How many of you have actually checked the runout when putting on new rotors especially the Cryo rotors? I found a video on You Tube on a F250 and the Power Stop rotors and one was .006 and the other was .005 out.
I am spending all this time and money and want to get it as close to perfect as I can but man this is becoming a pain.
If I'm following, you're saying the runout on the disc is good until you mount the wheels - at which point the disc goes out of true by 4 thousandths? I might have to let that slide if I did the due diligence and that was the peak. I'd be more curious about the wheel runout if it the wheel impacts the disc. I've done the bent rim dance.
Thanks for the responses guys. Just to be clear, I am not actually mounting the wheel during these checks. I have a Dully so I have the Extenders on the front hubs for the dully wheels. With just the rotor placed on the hub and all 8 nuts are torqued down, I am down to the .001 runout. But then I remove the nuts and put the Extender on and torque all 8 nuts down again, then it jumps back up to the .004 runout. The wheel would then be mounted on the extender.
It is acting like the extender is bottoming out on the hub in its center section in the area where I see the runout so the full force of the nut being torqued down is not making it to the rotor. I am going to do one final cleaning and then just go with it. The Ford specs call for .000 - .003 runout so that is why I was trying to get it down while I was there replacing everything. I am also doing the calipers and stainless steel brake lines so I was just trying to get everything as close to correct as possible.
I was curious to hear from people that have used the Stop Tech rotors to see if they even checked the runout and if so, did they have any issues. Bearings, bent hubs and so on can cause this same issue so without putting the rotors on a lathe to confirm how true they are, I am not sure if there is another issue or not.

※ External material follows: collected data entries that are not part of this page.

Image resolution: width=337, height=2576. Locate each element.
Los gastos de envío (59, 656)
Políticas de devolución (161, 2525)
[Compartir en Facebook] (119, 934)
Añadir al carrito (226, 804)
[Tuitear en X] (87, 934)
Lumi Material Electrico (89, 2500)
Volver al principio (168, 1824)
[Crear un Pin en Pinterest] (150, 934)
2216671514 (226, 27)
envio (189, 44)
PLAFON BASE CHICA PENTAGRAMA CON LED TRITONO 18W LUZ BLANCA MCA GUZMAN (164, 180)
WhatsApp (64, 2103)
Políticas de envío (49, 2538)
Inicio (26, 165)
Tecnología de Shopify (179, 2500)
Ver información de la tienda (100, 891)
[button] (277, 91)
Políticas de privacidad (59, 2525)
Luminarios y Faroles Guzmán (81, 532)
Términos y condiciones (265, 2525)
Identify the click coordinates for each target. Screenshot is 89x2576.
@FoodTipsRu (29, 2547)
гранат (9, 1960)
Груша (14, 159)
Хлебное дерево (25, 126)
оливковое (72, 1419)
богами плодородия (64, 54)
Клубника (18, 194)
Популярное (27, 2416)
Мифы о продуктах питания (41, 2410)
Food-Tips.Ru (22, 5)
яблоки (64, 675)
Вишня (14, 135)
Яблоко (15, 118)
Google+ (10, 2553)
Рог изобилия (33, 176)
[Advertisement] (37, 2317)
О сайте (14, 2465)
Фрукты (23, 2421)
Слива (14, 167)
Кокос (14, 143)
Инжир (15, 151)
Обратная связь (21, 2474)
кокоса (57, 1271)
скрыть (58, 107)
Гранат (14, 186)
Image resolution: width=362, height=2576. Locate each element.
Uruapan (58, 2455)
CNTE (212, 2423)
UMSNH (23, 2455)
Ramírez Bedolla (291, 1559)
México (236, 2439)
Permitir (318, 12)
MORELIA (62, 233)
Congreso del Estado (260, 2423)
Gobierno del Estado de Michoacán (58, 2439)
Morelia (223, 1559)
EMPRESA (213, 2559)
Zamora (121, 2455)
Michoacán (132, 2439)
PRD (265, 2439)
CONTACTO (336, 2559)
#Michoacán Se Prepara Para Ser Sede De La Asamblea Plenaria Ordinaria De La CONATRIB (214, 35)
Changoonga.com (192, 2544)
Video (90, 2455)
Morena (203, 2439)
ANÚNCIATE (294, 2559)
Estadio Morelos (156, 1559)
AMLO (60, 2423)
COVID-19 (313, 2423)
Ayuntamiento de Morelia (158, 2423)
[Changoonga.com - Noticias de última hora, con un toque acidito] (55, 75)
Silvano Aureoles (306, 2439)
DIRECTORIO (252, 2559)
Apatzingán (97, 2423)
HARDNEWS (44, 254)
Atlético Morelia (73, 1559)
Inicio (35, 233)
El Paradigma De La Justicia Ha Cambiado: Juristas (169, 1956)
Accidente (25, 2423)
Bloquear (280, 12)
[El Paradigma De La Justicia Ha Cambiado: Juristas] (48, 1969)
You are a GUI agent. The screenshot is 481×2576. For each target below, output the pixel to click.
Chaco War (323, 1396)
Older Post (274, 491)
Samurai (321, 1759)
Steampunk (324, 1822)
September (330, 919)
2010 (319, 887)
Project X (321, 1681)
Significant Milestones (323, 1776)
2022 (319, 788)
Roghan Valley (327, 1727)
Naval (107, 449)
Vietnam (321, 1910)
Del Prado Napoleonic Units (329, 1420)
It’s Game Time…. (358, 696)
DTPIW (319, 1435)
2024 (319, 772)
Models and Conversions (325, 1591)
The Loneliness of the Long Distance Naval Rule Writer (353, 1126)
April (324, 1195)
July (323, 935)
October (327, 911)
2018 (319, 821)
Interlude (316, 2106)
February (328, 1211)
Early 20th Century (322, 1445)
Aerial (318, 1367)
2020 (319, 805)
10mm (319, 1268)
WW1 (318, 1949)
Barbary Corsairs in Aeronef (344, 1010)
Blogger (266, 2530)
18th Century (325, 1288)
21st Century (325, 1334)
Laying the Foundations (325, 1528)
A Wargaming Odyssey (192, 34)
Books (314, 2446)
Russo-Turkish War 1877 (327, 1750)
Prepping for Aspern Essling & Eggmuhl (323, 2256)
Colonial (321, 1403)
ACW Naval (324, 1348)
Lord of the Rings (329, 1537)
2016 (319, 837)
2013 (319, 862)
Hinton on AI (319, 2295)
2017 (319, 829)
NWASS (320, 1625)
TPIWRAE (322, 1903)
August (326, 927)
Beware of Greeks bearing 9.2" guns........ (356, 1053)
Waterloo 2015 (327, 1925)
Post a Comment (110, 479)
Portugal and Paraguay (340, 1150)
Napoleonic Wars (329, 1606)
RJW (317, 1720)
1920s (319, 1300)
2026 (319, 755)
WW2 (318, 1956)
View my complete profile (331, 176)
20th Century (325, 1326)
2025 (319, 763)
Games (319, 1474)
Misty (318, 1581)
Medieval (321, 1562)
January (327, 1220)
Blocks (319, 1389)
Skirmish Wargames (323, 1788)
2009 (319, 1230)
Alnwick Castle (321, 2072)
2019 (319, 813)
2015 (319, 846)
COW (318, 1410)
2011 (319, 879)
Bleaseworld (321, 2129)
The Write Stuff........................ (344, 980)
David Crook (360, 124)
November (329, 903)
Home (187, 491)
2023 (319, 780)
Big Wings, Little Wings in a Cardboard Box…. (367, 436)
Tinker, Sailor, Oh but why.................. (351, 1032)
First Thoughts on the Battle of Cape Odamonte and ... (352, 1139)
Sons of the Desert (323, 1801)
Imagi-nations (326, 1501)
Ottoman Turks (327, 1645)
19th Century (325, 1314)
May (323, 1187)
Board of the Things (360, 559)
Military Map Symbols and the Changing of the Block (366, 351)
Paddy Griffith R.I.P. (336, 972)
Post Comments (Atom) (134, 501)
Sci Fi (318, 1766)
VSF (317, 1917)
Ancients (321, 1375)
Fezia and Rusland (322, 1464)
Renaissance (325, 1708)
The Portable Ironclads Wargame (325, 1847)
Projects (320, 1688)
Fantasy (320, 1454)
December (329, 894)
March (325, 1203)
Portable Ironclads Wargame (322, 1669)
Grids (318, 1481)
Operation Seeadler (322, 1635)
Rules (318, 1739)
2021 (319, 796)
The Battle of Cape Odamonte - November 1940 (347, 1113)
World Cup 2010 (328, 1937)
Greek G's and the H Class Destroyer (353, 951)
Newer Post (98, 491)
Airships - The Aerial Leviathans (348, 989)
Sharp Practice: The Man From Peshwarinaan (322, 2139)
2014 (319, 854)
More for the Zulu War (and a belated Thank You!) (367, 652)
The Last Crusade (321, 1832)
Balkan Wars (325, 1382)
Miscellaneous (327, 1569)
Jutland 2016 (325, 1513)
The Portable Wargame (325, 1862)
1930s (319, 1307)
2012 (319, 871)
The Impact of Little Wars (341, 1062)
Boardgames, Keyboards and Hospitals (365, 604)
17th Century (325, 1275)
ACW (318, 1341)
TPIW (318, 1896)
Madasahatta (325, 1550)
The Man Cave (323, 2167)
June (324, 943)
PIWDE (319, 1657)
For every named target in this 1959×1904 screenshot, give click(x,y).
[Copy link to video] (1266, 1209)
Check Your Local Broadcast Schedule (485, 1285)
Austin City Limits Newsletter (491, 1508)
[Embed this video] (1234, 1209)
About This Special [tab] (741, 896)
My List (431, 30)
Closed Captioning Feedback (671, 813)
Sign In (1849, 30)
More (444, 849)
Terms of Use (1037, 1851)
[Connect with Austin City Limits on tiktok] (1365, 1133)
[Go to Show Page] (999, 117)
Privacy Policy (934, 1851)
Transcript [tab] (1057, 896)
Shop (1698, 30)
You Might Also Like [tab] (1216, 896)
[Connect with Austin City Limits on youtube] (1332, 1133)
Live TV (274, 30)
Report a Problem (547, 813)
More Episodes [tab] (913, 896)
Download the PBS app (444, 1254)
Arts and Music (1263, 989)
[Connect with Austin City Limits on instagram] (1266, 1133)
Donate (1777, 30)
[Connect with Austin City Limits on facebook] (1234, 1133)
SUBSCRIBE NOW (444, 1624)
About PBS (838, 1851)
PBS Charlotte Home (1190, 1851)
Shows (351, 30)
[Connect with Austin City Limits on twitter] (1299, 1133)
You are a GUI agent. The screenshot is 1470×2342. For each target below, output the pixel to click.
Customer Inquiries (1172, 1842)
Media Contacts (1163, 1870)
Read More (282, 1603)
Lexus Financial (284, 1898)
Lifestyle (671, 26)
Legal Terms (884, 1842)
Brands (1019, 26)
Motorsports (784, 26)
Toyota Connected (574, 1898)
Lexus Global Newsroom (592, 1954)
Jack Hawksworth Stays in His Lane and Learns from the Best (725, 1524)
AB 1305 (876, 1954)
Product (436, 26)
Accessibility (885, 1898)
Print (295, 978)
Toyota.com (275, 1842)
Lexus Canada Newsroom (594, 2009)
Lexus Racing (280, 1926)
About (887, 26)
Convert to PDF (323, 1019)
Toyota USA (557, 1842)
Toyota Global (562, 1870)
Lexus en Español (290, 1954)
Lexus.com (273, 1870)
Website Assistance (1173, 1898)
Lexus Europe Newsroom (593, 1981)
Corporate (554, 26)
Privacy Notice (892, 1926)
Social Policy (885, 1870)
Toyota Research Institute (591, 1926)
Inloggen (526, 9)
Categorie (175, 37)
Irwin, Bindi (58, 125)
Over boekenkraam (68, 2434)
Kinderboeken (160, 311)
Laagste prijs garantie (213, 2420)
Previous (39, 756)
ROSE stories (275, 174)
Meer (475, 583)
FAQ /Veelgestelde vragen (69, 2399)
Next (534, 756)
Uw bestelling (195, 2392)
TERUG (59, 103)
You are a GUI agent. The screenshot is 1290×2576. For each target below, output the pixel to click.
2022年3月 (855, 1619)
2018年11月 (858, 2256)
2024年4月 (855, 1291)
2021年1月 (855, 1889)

Like mentioned, you probably won't feel .004 runout anyway but I am just trying to get some more input on the subject.
"Clocking" the rotors to get minimum runout is worth doing IMO, did it to the cryos on my truck now. But the dually extenders add another item to clock independently of the rotor and more time to an already time consuming process. Assuming it's clean, could be the extender is just not flat/square. Or if you have all day and lots of beer swap them left to right and start over. There will be one best combination, and if I went that far I'd promptly immortalize that orientation with a some spray paint.
I spent a little more time on the Drivers side tonight and started over. I didn't spend a ton of time on it but I got it down to .002 with the extender installed and everything torqued down to spec. I considered that good enough and will move on to the passenger side tomorrow.
I've had brand new cryo treated rotors right out of the box that needed to be turned. My buddy who owns a tire shop told me in the 30+ years he's been in the tire biz, it's not uncommon to find brand new rotors needing to be turned before he could install them because the runout is way out of spec.
He checks every rotor before they get bolted on because of that.
Thank you very much Stewart! Well I got the passenger side rotor and caliper on today. It went much better than the drivers side and I am at .001 runout without needing a shim. Now on to the brake lines and shocks so I can get my tires back on and test the brakes out.
It was several years ago now, but the last set of cryo rotors I bought for my old F250 had the wobble/shimmy when I bolted them on. Took them to my guy and he turned them for me and that's when I learned about how often it happens.
I don't remember the spec, but the runout on those new rotors were really bad. It's the only time it has happened, but all it takes is once and you discover it isn't too far fetched.
on the rear axle of truck in signature I had to replace the part the brake rotor installs on,I call it the spindle hub,it had unexceptable run out,i'm sure the original owner put up with that for the first 210k.